Items from a data source
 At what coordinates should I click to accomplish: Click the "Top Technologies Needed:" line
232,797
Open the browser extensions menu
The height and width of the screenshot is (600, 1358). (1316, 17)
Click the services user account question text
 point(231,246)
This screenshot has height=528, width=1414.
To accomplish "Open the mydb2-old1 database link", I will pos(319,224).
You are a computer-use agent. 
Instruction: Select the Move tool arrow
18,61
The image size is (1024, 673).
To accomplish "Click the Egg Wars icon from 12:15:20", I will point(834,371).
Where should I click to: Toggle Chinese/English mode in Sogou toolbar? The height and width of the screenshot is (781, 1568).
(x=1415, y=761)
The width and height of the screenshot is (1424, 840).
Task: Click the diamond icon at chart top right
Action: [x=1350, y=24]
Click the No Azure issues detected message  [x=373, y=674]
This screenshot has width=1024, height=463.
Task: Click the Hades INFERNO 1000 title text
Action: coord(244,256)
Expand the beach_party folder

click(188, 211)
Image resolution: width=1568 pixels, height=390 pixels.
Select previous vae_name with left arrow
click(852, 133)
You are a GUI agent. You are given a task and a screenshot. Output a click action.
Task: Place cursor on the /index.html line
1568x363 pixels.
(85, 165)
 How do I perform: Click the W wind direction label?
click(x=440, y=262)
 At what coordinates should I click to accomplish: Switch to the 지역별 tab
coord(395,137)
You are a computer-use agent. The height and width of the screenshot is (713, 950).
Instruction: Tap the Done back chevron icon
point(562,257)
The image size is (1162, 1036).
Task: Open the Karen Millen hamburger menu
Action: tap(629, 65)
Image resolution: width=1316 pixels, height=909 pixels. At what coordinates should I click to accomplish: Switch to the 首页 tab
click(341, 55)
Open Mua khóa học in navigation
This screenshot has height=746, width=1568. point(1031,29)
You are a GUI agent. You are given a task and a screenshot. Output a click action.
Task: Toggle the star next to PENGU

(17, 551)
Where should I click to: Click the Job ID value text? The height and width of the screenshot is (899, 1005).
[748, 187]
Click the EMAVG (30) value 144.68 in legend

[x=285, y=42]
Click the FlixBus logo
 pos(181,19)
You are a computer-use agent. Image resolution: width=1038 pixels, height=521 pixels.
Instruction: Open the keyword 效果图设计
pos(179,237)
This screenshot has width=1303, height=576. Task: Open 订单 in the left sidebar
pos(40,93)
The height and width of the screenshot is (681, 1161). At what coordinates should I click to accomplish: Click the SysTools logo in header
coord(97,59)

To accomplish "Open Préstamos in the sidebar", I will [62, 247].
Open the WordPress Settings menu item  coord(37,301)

**Instructions to follow**
Keep every word intact and transcribe the records in full.

**Written solution**
 At what coordinates should I click to accomplish: Click the "Top Technologies Needed:" line
232,797
Open the browser extensions menu
The height and width of the screenshot is (600, 1358). (1316, 17)
Click the services user account question text
 point(231,246)
This screenshot has height=528, width=1414.
To accomplish "Open the mydb2-old1 database link", I will pos(319,224).
You are a computer-use agent. 
Instruction: Select the Move tool arrow
18,61
The image size is (1024, 673).
To accomplish "Click the Egg Wars icon from 12:15:20", I will point(834,371).
Where should I click to: Toggle Chinese/English mode in Sogou toolbar? The height and width of the screenshot is (781, 1568).
(x=1415, y=761)
The width and height of the screenshot is (1424, 840).
Task: Click the diamond icon at chart top right
Action: [x=1350, y=24]
Click the No Azure issues detected message  [x=373, y=674]
This screenshot has width=1024, height=463.
Task: Click the Hades INFERNO 1000 title text
Action: coord(244,256)
Expand the beach_party folder

click(188, 211)
Image resolution: width=1568 pixels, height=390 pixels.
Select previous vae_name with left arrow
click(852, 133)
You are a GUI agent. You are given a task and a screenshot. Output a click action.
Task: Place cursor on the /index.html line
1568x363 pixels.
(85, 165)
 How do I perform: Click the W wind direction label?
click(x=440, y=262)
 At what coordinates should I click to accomplish: Switch to the 지역별 tab
coord(395,137)
You are a computer-use agent. The height and width of the screenshot is (713, 950).
Instruction: Tap the Done back chevron icon
point(562,257)
The image size is (1162, 1036).
Task: Open the Karen Millen hamburger menu
Action: tap(629, 65)
Image resolution: width=1316 pixels, height=909 pixels. At what coordinates should I click to accomplish: Switch to the 首页 tab
click(341, 55)
Open Mua khóa học in navigation
This screenshot has height=746, width=1568. point(1031,29)
You are a GUI agent. You are given a task and a screenshot. Output a click action.
Task: Toggle the star next to PENGU

(17, 551)
Where should I click to: Click the Job ID value text? The height and width of the screenshot is (899, 1005).
[748, 187]
Click the EMAVG (30) value 144.68 in legend

[x=285, y=42]
Click the FlixBus logo
 pos(181,19)
You are a computer-use agent. Image resolution: width=1038 pixels, height=521 pixels.
Instruction: Open the keyword 效果图设计
pos(179,237)
This screenshot has width=1303, height=576. Task: Open 订单 in the left sidebar
pos(40,93)
The height and width of the screenshot is (681, 1161). At what coordinates should I click to accomplish: Click the SysTools logo in header
coord(97,59)

To accomplish "Open Préstamos in the sidebar", I will [62, 247].
Open the WordPress Settings menu item  coord(37,301)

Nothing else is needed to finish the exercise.